Ketua DPK Asosiasi Kontraktor Seluruh Indonesia (ASKINDO) Kabupaten Langkat, Edi Imam Munandar, S.Sos, memprotes penggunaan logo ASKINDO dalam materi kegiatan yang menurutnya justru menampilkan identitas ASKINDO (Asosiasi Kakao Indonesia).

Persoalan tersebut menjadi perhatian Edi karena ASKINDO yang dipimpinnya merupakan organisasi profesi yang menaungi para kontraktor, bukan organisasi yang bergerak di bidang kakao.
“Ini jangan sampai terulang lagi pada acara Rapim Kadin nanti. Kami tentu sangat menyayangkan adanya kesalahan penggunaan logo tersebut,” ujar Edi.
Menurut Edi, persoalan logo bukan sekadar masalah tampilan atau desain. Identitas organisasi yang dicantumkan dalam sebuah kegiatan resmi harus diperhatikan agar tidak menimbulkan kesalahpahaman, terlebih kegiatan tersebut melibatkan sejumlah organisasi dan pelaku usaha.
Ia mengaku merasa malu ketika mengetahui logo ASKINDO yang tercantum dalam materi kegiatan tidak sesuai dengan organisasi yang dipimpinnya.
Bahkan, Edi mengungkapkan dirinya sempat mendapat teguran dari Ketua DPN ASKINDO , yang juga merupakan Dewan Pertimbangan Kadin Langkat.
“Terus terang saya malu. Saya juga sempat ditegur oleh Ketua DPN ASKINDO. Karena itu saya berharap pada Rapim nanti hal seperti ini tidak terjadi lagi,” katanya.
Minta Kadin Lebih Teliti
Edi berharap panitia maupun pihak yang bertanggung jawab terhadap materi publikasi kegiatan Kadin Langkat dapat lebih teliti dalam mencantumkan identitas organisasi.
Menurutnya, terdapat perbedaan yang jelas antara Asosiasi Kontraktor Seluruh Indonesia (ASKINDO) dengan Asosiasi Kakao Indonesia (ASKINDO), meskipun keduanya menggunakan singkatan yang sama.
Karena itu, ia meminta agar penggunaan logo, nama dan identitas organisasi diperiksa terlebih dahulu sebelum dipublikasikan dalam spanduk maupun materi resmi kegiatan.

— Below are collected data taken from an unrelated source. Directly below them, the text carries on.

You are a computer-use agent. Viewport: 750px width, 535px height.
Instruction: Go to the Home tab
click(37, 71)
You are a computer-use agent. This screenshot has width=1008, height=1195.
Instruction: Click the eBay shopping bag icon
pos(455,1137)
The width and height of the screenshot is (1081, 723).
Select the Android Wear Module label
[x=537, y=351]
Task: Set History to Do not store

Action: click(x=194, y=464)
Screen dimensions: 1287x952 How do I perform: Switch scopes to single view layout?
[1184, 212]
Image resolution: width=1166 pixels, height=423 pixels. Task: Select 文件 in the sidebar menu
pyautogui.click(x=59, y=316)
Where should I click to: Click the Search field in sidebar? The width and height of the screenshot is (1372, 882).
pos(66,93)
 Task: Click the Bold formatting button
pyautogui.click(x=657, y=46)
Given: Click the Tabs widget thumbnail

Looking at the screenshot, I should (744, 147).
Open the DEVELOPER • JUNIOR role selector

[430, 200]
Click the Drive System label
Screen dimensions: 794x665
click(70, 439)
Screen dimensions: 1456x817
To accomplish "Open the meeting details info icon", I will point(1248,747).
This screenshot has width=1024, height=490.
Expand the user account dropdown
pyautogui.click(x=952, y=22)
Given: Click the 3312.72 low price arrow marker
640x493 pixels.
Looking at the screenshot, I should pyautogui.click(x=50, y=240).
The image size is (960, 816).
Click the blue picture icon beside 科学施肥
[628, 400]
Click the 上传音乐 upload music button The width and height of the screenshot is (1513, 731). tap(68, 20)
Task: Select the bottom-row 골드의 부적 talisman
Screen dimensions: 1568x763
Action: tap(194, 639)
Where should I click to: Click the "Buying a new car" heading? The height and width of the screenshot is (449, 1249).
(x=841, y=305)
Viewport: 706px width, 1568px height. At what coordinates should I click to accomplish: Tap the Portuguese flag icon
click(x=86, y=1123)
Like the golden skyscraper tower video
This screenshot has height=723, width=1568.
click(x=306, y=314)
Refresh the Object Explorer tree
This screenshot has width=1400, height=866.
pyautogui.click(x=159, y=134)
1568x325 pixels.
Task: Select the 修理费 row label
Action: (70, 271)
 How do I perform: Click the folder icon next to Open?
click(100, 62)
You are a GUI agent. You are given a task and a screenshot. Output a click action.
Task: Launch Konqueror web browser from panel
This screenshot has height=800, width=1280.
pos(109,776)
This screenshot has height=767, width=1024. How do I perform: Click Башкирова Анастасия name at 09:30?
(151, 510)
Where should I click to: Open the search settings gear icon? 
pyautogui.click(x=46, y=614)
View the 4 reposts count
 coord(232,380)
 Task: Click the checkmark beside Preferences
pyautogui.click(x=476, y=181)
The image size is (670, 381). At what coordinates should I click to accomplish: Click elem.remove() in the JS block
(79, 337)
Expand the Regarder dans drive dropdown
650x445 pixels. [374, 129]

“Kami tidak ingin persoalan ini menjadi panjang. Intinya, ke depan harus lebih teliti. Jangan sampai organisasi kami kembali menggunakan logo organisasi lain,” tegas Edi.
Pra-Rapim Kadin Kabupaten Langkat sendiri menjadi bagian dari rangkaian persiapan menuju Rapim Kadin Langkat 2026. Kegiatan tersebut dihadiri sejumlah perwakilan organisasi dan pelaku dunia usaha.
Bagi Edi, momentum tersebut seharusnya sekaligus menjadi ruang memperkuat komunikasi antarorganisasi dunia usaha. Kesalahan identitas seperti penggunaan logo, menurutnya, perlu menjadi bahan evaluasi agar tidak kembali terjadi pada agenda resmi berikutnya.
“Kita ingin Rapim Kadin nanti berjalan baik. Jangan sampai hal kecil seperti kesalahan logo justru menimbulkan persoalan. Cukup ini menjadi evaluasi bersama,” pungkasnya.